Thursday, September 11, 2008

Motives and the quality of Foreigh Policy


You have written, “Since you do not indicate being supportive or even tolerant of any of these [i.e. your idea of what would be diplomatic in this case] ideas, I think that I will continue to view you as being pro-war.”

What I say in response to that is that any approach that achieves U.S. objectives short of actual war or punitive strike, even if it involves the threat of war, must be considered diplomacy.

You also wrote, “I also think that some (though by no means all) of the US policy in the past has been wiser than that. After all, the US did not launch pre-emptive nuclear attacks on the USSR or PR China to prevent them from developing nuclear weapons.”
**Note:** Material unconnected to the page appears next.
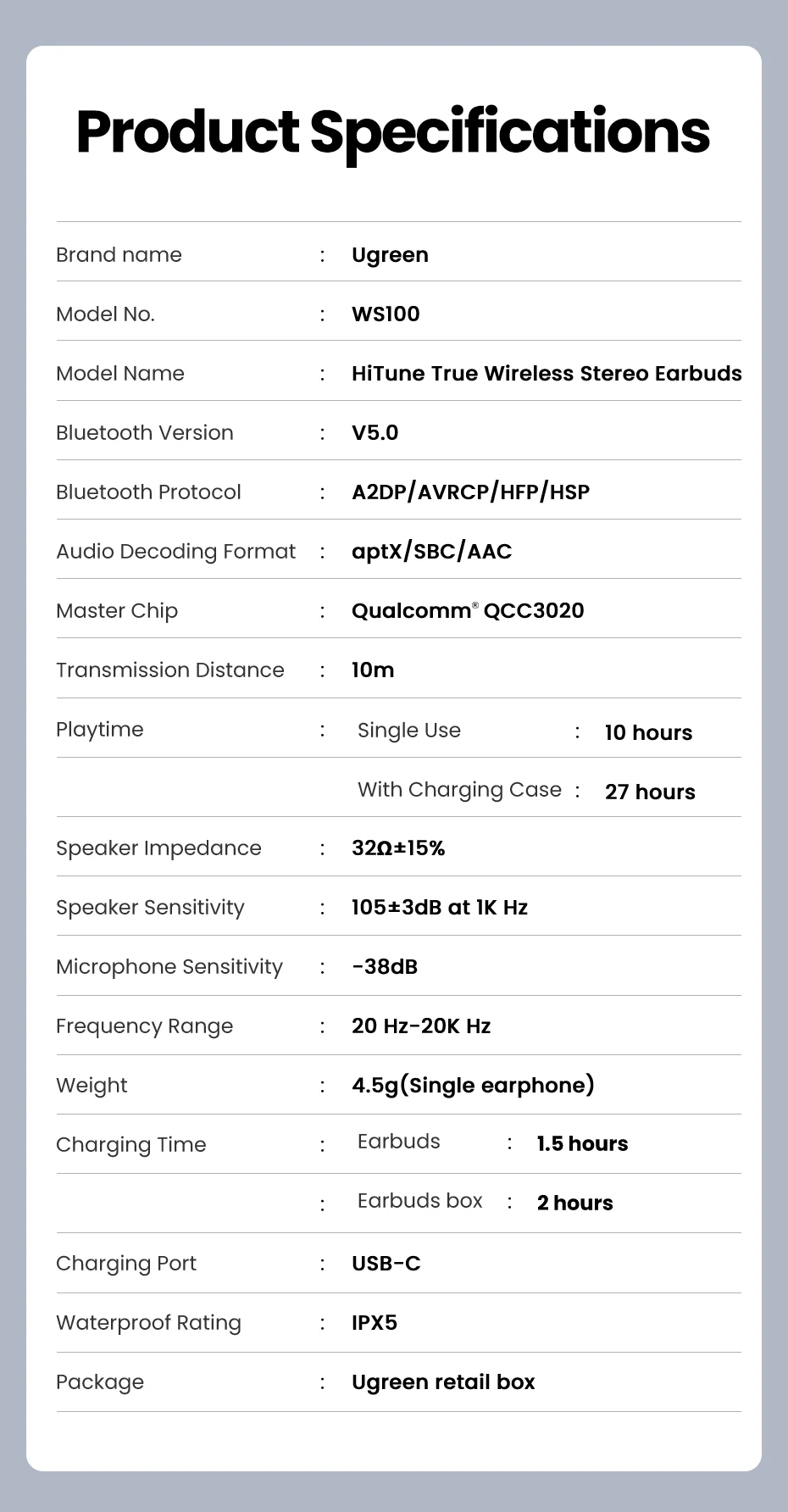Click the 10m transmission distance value

click(373, 670)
Don’t forget that while Political Realism may not have been the official posture in any administration other than Nixon’s, Realistic considerations are difficult to avoid when considering the courses of action you describe. What you say would be decisive if we placed some form of legalism (e.g., enforcing the NPT unilaterally) above National Interest, but that has not been the case. Our main contention with China had to do with Taiwan with whom we had a treaty. If China attacked Taiwan militarily, we would come to its defense. China’s having the bomb or using it could threaten our allies (South Korea, Taiwan and Japan) but practically speaking China seems to be doing their best to mount a creditable threat in case we came to blows over Taiwan. And as much or more was their worry about their border concerns with India and Russia.
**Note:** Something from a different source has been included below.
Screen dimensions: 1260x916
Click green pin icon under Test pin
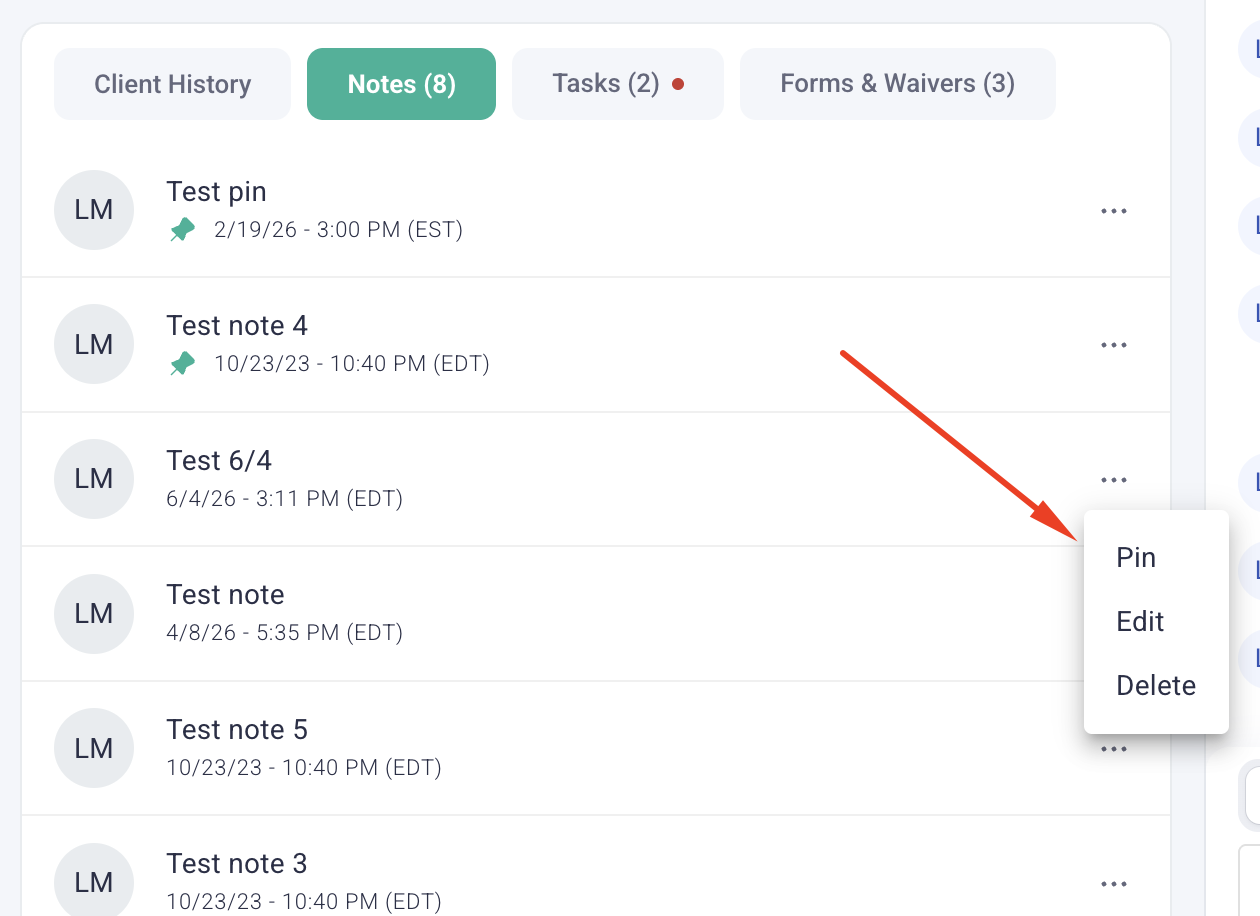[182, 231]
As to North Korea, the Clinton Administration agreed to South Korea’s “Sunshine Policy,” in which they (primarily South Korea and the U.S.) would give NK all sorts of things in return for NK giving up their nuclear ambitions. It was in the nature of the Sunshine that no one would check to see if NK was really doing what they promised to do. All of that Sunshine baggage was in the way of the Bush Administration’s trying something else, even if it wanted to. China, Japan and South Korea have more of an interest in the activities of North Korea than we do. That is, more of a National Interest in the Morgenthau sense of the term. Only if you apply a non-Realistic criteria does it seem as though America is being inconsistent.
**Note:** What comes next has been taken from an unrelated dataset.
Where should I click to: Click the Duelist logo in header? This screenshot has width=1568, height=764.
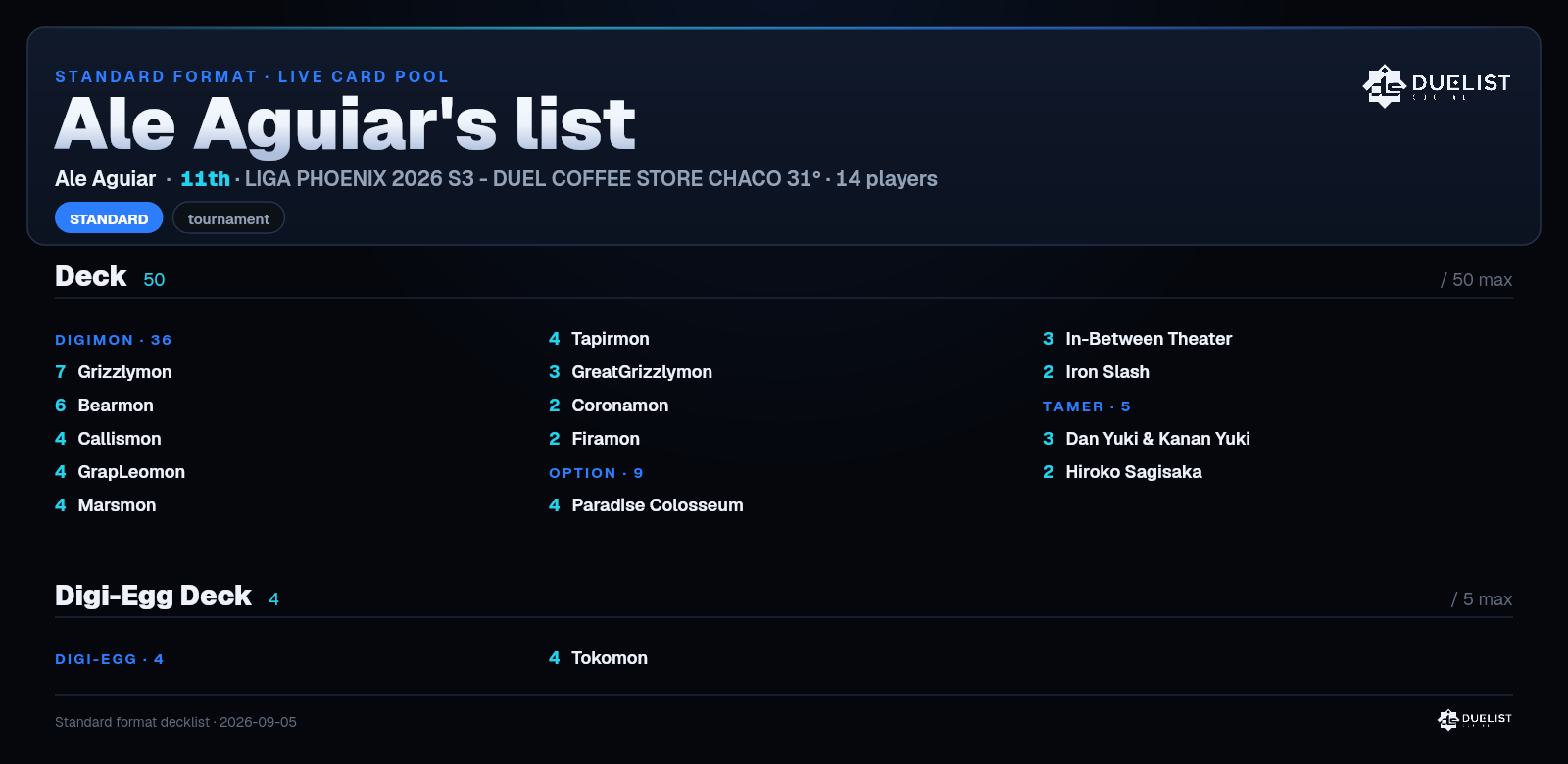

In regard to Iran, our National Interests have been threatened by Iran-inspired and financed terrorist activities, direct threats to America’s allies (Britain and Israel), an avowed desire to destroy the U.S. (Khomeini’s “Great Satan” speeches the effect of which are included to a certain extent, as I understand from reading Robin Wright, in the Iranian constitution), and Iran’s potential, given their belligerence, for preventing the free flow of shipping through the Straits of Hormuz should that suit what they conceive to be their national interests. Our inclination to tolerate Iran’s threats lessened after we had evidence that Iran was pursuing nuclear weapons. Iran has backed off a bit on the weapons, but is still pursuing the development of skills and materials which will shorten the time needed to build nuclear weapons should they decide to eventually go ahead with them. Since we are overextended in Afghanistan and Iraq we are not in a position to do anything about Iran, even if we wanted to. And it I haven’t heard that Iran is at present sponsoring any terrorist acts against us. Whether this is a positive sign remains to be seen.